Remember, just because Robert Mueller is finished with him doesn`t mean that lots of other investigations that spun off of those even some we might not know about don`t need a lot of that information that he collected to stay protected so there`s a lot of back-and-forth.

Today I was asking officials are we talking weeks, are we talking months, are we talking a year.  And I was told gosh, not a year but we can`t tell you weeks or months at this point.  So that certainly doesn`t tell me it`s coming any day soon.

But you`re right there`s so much information especially if you get down to what they say about obstruction, but even on the collusion question when William Barr said that the Mueller report lays out many different ways.  The Russians attempted to get in touch with the Trump campaign to meddle in the election and that they were not successful.

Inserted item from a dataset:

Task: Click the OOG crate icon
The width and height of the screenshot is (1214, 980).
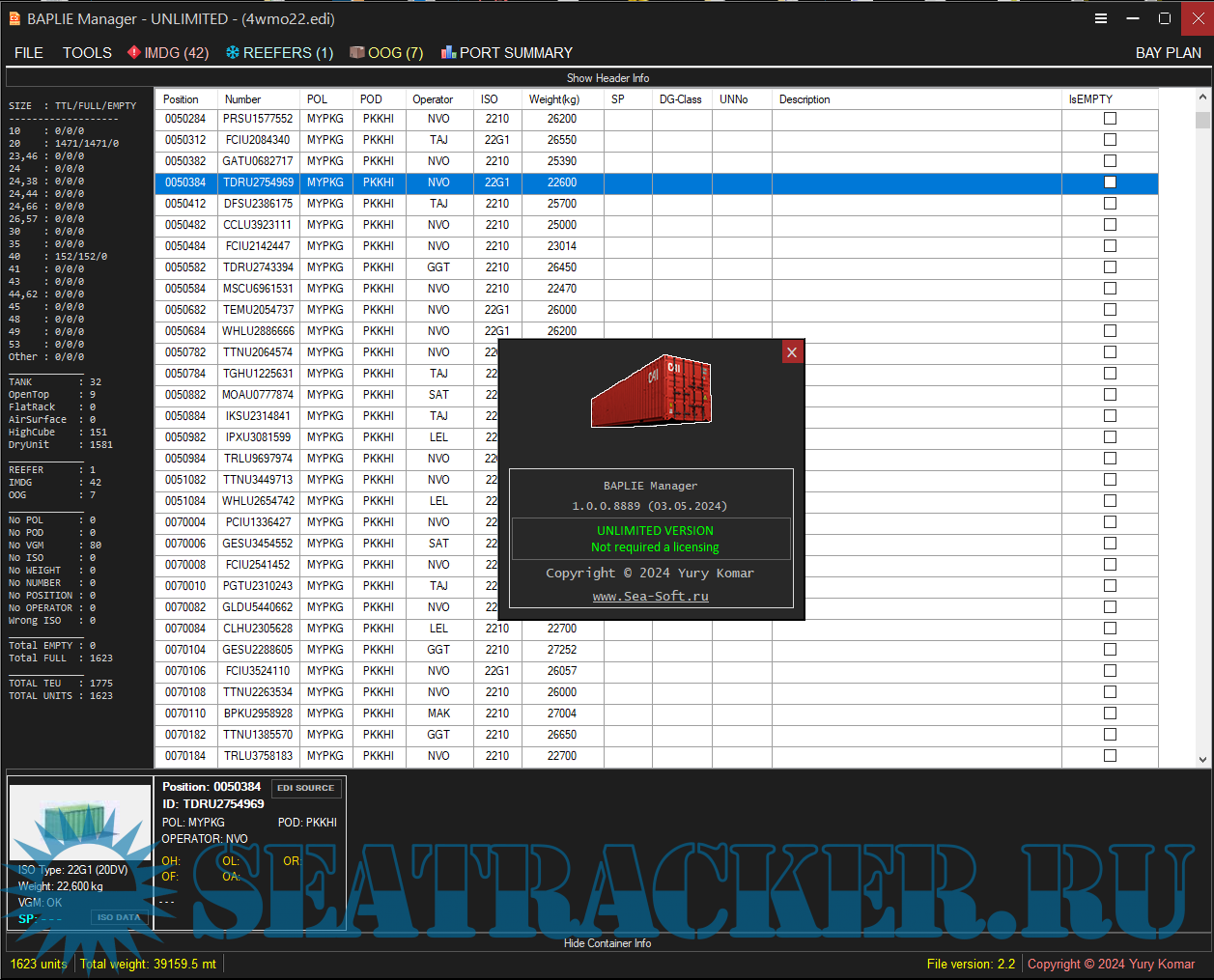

We know of so many interactions between Trump campaign associates and people with known ties to the Kremlin and what about those interactions didn`t rise to the level of conspiracy,  We need more facts.  We need more evidence to figure out why Mueller ultimately came to that decision and then, of course, my Barr is characterizing that decision and the non- decision on obstruction the way that he does in that letter we got yesterday.

HAYES:  Do we even have -- I mean, one just really basic question here.  So there`s three different -- you know, there`s two principal conclusions that the president -- that they did not find evidence there was any U.S. person or member of the campaign that coordinated with the Russian government`s attempts to influence the election and inconclusive finding about obstruction with arguments presented on both sides.  Barr ultimately making a unilateral decision about that.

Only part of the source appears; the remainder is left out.